Notice: Please note that the current framework only supports scenarios where all sub-objects' bounding boxes fill the entire layout([0,0,1,1]). This means the union of all bounding boxes should cover the entire layout without any missing areas.

Composition Text-to-Video Generation

We provide the inference code of our VideoTetris for compositional video generation based on VideoCrafter2. You can download the pretrained model from Hugging Face and put it in checkpoints/base_512_v2/model.ckpt. Then run the following command:

1. Install Environment via Anaconda (Recommended)

cd short
conda create -n videocrafter python=3.8.5
conda activate videocrafter
pip install -r requirements.txt

2. Region Planning

You can then plan the regions for different sub-objects in a json file like prompts/demo_videotetris.json. The regions are defined by the top-left and bottom-right coordinates of the bounding box. You can refer to the prompts/demo_videotetris.json for an example. And the final planning json should be like:

{
  {
    "basic_prompt": "A cat on the left and a dog on the right are napping in the sun.",
    "sub_objects":[
        "A cute orange cat.",
        "A cute dog."

*STATED PROBLEM A*. List each shell command that the VideoTetris setup excerpt gives for installing the environment.
*STATED PROBLEM B*. Carry on the VideoTetris setup excerpt from the point at which it stops.

*ENTRIES PROVIDED*.
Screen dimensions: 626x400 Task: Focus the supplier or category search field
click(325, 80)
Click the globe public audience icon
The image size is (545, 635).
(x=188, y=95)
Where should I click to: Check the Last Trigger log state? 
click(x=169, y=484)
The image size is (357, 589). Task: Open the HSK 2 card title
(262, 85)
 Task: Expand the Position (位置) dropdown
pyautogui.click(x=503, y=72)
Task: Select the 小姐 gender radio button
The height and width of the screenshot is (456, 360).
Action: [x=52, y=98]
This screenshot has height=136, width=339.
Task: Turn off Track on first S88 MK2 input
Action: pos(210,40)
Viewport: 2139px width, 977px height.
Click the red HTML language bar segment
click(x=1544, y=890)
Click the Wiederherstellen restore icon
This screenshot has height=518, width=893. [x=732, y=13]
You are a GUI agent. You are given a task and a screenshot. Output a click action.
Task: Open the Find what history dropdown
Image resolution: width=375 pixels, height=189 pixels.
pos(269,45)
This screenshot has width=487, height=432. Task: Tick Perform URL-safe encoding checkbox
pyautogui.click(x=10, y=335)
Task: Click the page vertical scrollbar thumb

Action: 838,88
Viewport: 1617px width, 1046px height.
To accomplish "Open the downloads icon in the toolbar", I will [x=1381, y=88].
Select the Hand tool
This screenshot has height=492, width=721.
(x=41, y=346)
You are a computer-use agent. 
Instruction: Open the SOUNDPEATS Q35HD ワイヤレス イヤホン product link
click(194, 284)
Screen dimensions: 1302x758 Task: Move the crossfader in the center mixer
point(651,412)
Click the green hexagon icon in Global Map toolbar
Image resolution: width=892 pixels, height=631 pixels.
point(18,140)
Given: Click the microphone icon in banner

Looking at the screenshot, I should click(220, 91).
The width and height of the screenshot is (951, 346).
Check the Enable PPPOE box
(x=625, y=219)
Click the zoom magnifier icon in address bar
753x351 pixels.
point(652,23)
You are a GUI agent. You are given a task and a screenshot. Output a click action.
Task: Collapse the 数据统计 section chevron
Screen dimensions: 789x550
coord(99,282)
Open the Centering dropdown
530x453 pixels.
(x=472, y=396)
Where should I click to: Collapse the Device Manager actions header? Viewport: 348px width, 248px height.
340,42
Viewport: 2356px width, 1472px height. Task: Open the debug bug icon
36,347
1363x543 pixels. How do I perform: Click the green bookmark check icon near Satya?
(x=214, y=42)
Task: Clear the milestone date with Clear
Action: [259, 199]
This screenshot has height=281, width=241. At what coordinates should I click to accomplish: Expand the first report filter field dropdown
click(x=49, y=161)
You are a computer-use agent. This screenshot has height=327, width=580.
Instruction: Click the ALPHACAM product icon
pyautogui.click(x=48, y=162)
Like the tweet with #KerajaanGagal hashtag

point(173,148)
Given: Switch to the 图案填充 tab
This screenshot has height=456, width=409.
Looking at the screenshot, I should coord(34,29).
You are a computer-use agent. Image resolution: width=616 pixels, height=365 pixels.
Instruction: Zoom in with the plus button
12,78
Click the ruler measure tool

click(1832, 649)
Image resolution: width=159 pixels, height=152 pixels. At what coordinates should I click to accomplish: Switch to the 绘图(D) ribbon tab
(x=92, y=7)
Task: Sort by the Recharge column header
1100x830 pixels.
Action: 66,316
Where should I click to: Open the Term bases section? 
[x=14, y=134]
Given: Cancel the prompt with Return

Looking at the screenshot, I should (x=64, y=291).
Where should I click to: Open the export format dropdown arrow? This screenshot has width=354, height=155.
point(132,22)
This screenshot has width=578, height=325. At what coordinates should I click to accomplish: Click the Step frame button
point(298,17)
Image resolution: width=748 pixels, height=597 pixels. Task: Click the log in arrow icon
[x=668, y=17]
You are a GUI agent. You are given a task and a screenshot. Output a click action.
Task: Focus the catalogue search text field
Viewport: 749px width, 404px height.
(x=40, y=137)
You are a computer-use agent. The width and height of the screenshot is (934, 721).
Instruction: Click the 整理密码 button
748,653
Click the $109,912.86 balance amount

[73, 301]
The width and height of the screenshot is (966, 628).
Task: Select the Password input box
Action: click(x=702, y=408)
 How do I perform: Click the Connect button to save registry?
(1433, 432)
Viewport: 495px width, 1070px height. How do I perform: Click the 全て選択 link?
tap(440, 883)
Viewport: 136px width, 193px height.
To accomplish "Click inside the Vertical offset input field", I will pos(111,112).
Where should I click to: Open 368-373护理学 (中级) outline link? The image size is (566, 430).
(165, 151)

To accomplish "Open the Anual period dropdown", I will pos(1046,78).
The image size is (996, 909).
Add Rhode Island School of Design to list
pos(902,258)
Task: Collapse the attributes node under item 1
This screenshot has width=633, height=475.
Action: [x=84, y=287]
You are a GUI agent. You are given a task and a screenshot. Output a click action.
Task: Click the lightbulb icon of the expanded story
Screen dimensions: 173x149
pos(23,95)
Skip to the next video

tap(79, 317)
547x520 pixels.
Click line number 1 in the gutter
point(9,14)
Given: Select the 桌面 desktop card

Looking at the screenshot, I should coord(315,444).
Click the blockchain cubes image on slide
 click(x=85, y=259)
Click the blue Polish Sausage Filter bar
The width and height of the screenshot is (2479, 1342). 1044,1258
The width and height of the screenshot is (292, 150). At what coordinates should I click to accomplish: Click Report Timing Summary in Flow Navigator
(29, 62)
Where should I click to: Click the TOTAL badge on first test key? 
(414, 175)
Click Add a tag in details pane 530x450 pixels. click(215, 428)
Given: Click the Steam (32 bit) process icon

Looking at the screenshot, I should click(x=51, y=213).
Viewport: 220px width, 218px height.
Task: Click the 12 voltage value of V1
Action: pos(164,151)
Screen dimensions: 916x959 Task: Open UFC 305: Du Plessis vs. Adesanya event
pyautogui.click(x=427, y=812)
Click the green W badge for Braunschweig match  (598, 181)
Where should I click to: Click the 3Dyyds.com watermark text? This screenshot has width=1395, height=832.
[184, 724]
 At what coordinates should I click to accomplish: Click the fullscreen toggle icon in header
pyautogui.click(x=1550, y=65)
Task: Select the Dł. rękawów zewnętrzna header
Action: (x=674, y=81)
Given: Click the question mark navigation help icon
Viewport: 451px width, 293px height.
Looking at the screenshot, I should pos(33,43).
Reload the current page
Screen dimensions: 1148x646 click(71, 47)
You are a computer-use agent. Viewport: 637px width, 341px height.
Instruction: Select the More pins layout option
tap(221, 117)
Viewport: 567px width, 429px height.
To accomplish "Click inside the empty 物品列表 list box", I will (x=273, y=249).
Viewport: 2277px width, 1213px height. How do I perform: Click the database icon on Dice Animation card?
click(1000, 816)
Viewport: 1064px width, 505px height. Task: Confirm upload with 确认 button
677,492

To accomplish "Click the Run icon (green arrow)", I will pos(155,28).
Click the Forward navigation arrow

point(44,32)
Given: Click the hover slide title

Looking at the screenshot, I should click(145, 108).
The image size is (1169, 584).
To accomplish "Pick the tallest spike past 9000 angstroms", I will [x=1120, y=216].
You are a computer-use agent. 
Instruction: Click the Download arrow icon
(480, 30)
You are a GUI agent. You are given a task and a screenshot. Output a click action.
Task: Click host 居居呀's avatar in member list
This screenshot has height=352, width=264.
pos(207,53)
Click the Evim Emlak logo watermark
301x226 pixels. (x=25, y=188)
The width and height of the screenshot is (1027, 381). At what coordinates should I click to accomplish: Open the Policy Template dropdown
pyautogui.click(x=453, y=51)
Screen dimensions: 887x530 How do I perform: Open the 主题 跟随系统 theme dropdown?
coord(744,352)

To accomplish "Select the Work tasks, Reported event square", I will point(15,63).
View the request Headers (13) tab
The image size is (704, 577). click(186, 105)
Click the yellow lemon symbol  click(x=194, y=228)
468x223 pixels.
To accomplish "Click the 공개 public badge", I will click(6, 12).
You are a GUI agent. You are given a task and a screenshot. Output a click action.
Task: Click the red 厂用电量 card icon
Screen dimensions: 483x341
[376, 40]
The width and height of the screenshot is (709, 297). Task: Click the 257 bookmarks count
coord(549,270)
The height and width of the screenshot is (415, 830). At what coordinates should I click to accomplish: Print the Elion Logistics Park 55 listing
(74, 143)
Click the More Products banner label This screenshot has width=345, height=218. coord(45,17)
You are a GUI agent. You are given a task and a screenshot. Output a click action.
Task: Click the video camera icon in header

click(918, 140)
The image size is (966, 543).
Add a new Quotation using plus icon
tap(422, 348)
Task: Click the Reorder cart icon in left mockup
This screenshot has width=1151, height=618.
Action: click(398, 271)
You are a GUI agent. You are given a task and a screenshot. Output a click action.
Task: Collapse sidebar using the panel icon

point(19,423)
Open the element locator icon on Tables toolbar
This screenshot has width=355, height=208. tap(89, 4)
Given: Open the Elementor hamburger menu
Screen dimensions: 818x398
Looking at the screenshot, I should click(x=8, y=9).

*FINAL ANSWER A*.
cd short
conda create -n videocrafter python=3.8.5
conda activate videocrafter
pip install -r requirements.txt

*FINAL ANSWER B*.
    ],
    "layout_boxes":[
        [0, 0, 0.5, 1],
        [0.5, 0, 1, 1]
    ]
  },
}

In this case, we first define the basic prompt, and then specify the sub-objects and their corresponding regions, resulting in a video with a left cat and a right dog.

3. Inference of VideoTetris

sh scripts/run_text2video_from_layout.sh

You can specify the input json file run_text2video_from_layout.sh script.

Long Video Generation with Progressive Compositional Prompts

1. Install Environment via Anaconda (Recommended)

cd long
conda create -n st2v python=3.10
conda activate st2v
pip install -r requirements.txt

2. Download the Checkpoint

We put our VideoTetris-long model finetuned on our filtered dataset on Hugging Face. You can download the weights and put it in the directory through:

wget https://huggingface.co/tyfeld/VideoTetris-long/resolve/main/model-step=6000-v1.ckpt

3. Region Planning

You can then plan the regions for different sub-objects in a json file like prompts/prompt.json. You should specify the video chunk index, prompt, sub-objects and layout boxes for each video chunk.

Video Chunk Meaning: As the long video is autoregressively generated by 8 frames for each chunk, a video with 80 frames will be autoregressively generated with (80-8)/8 = 9 rounds. And every chunk means the expanding 8 frames generated in one round.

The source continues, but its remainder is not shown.